- **Pixel coordinate grounding data**
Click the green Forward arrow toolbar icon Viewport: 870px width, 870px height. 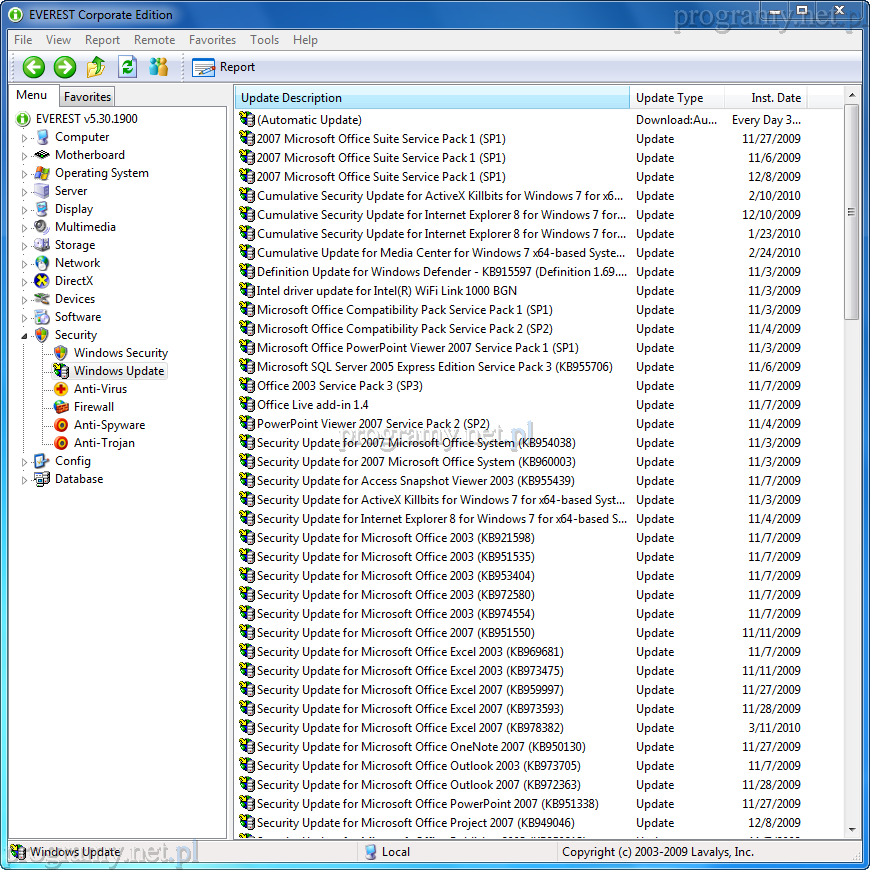click(65, 67)
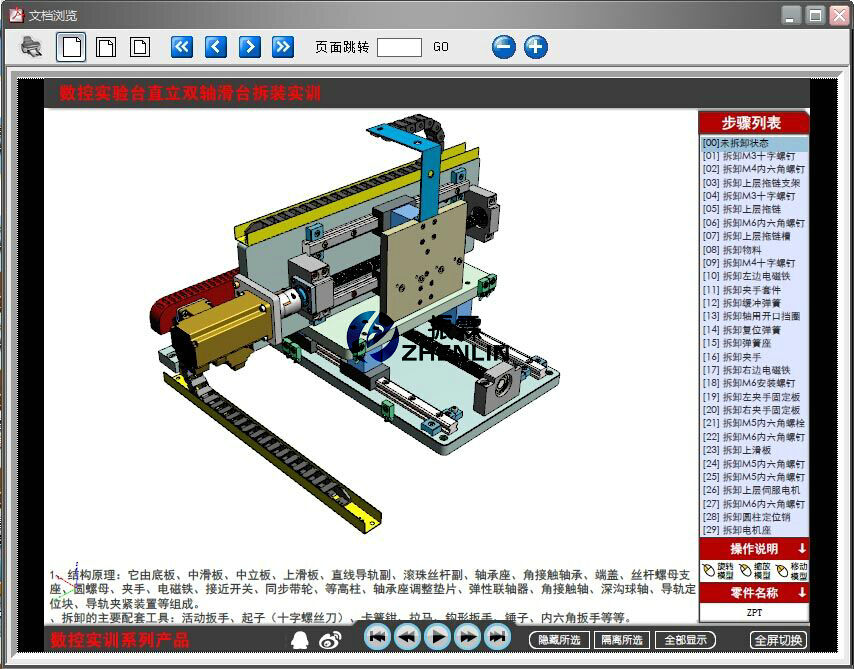Click the 页面跳转 page number field

click(399, 47)
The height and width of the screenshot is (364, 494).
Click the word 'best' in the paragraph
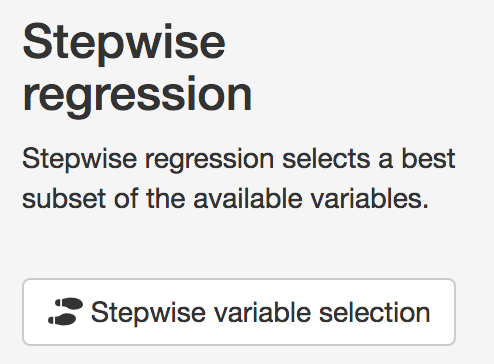click(428, 159)
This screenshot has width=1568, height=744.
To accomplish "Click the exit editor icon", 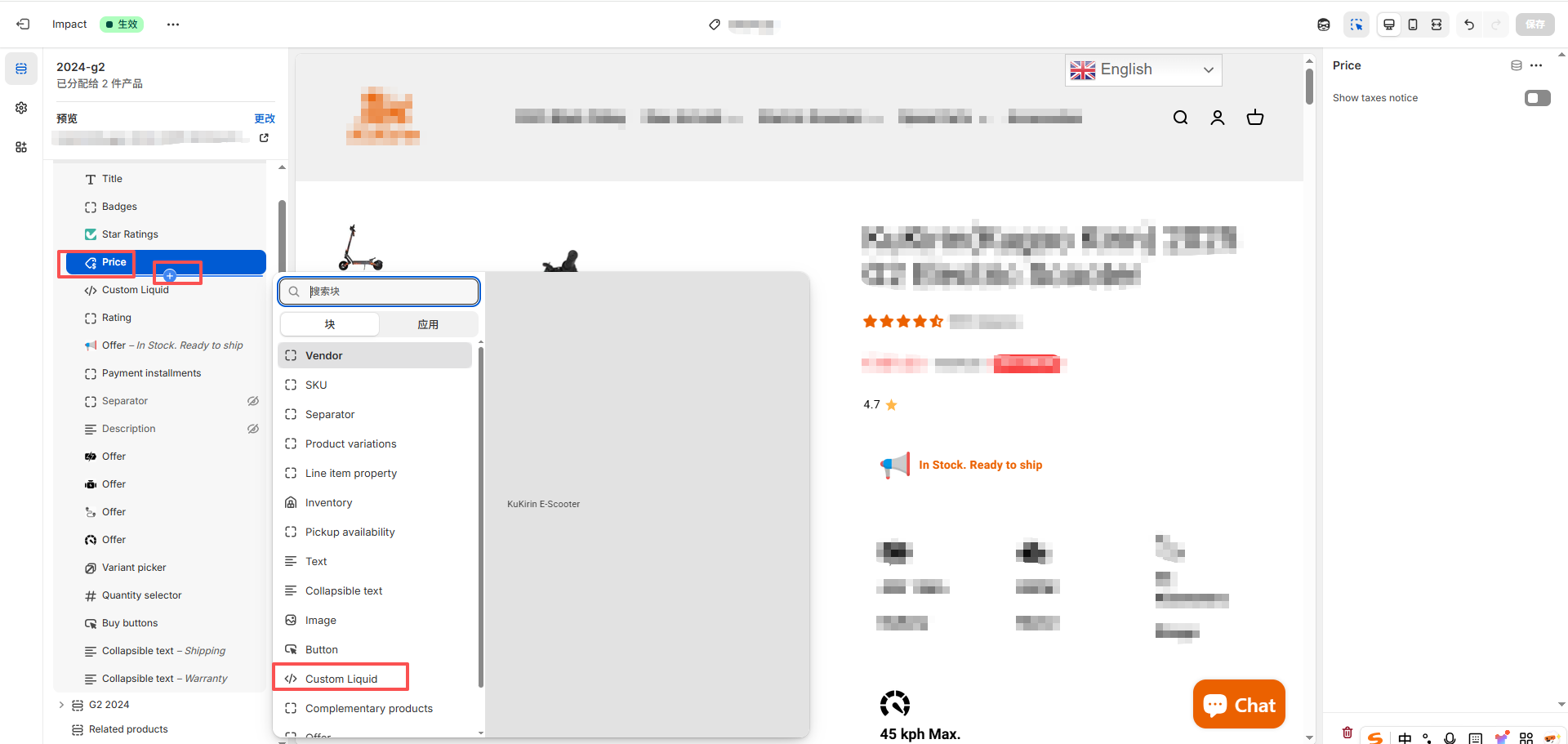I will click(x=23, y=25).
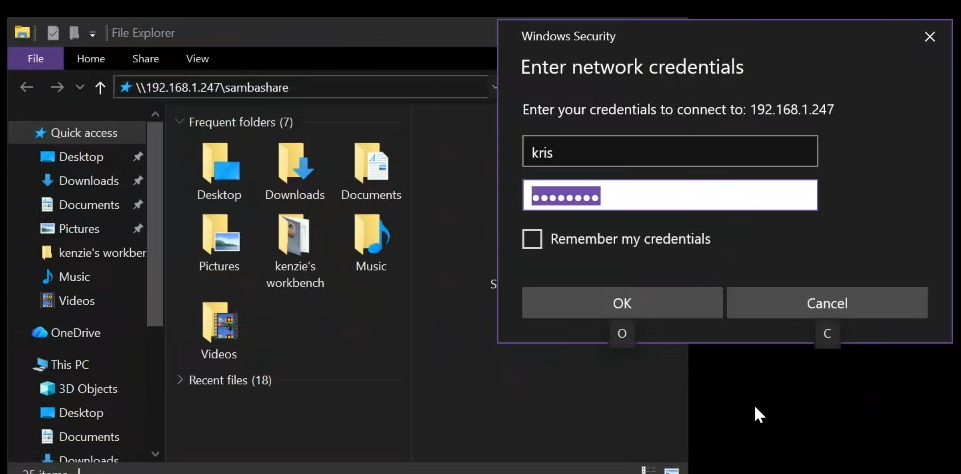This screenshot has width=961, height=474.
Task: Open the Downloads folder in Frequent folders
Action: pos(295,165)
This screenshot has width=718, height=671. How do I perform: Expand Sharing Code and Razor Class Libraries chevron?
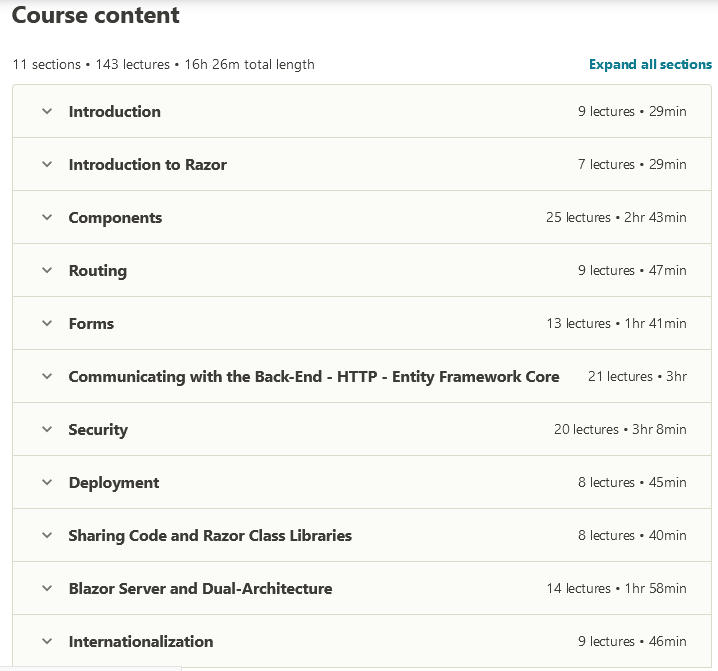(x=46, y=536)
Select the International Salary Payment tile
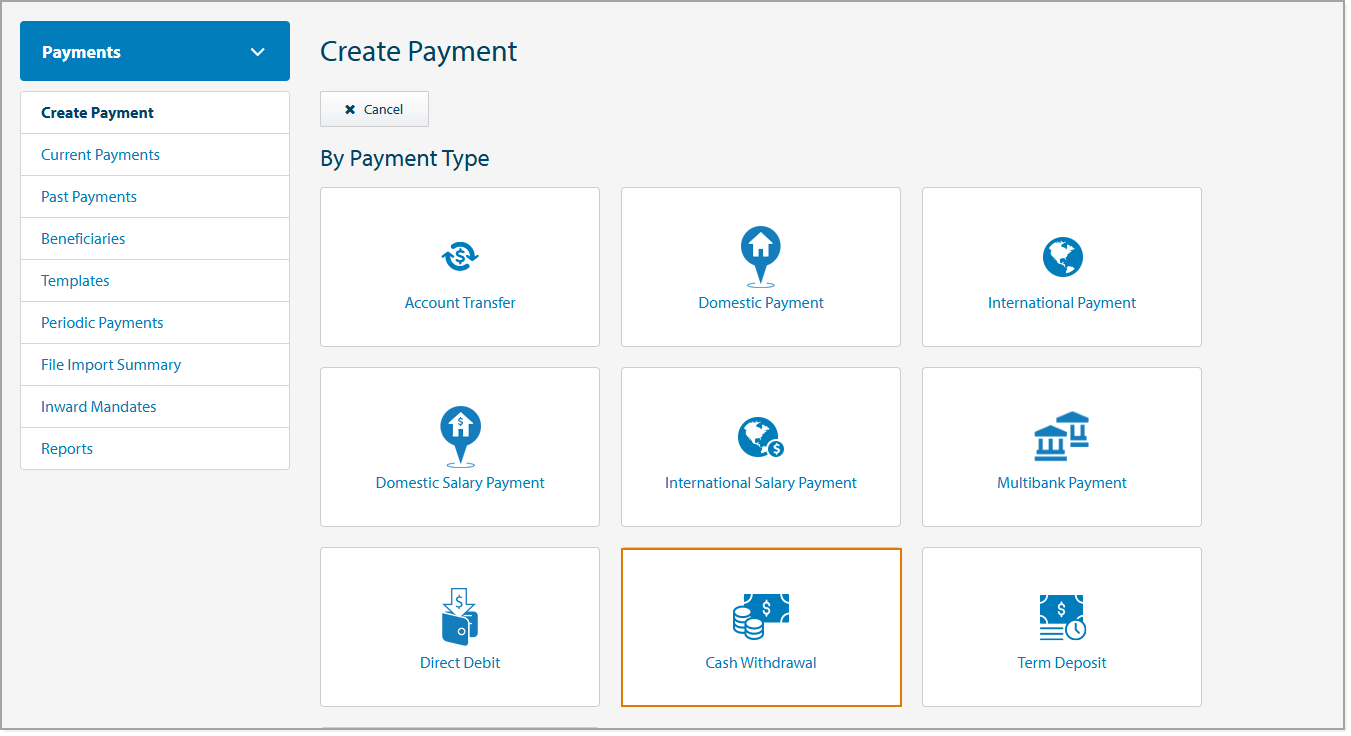The height and width of the screenshot is (736, 1351). pos(760,447)
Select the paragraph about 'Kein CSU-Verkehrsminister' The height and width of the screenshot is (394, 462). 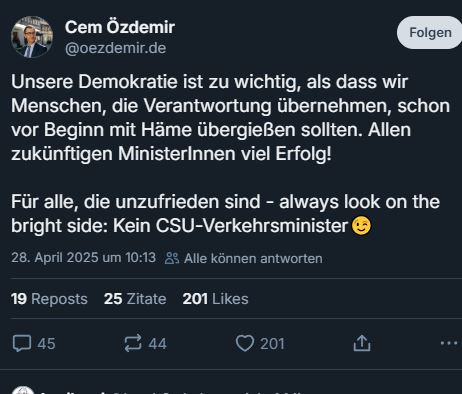click(x=225, y=214)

- **What is needed**
Where a picture appears in the records above, omit it, and transcribe exactly the stretch of lines from the one with "The height and width of the screenshot is (364, 494)." through the one with "This screenshot has width=1568, height=744.".

- **Solution to the exercise**
The height and width of the screenshot is (364, 494).
Click the word 'best' in the paragraph
click(428, 159)
This screenshot has width=1568, height=744.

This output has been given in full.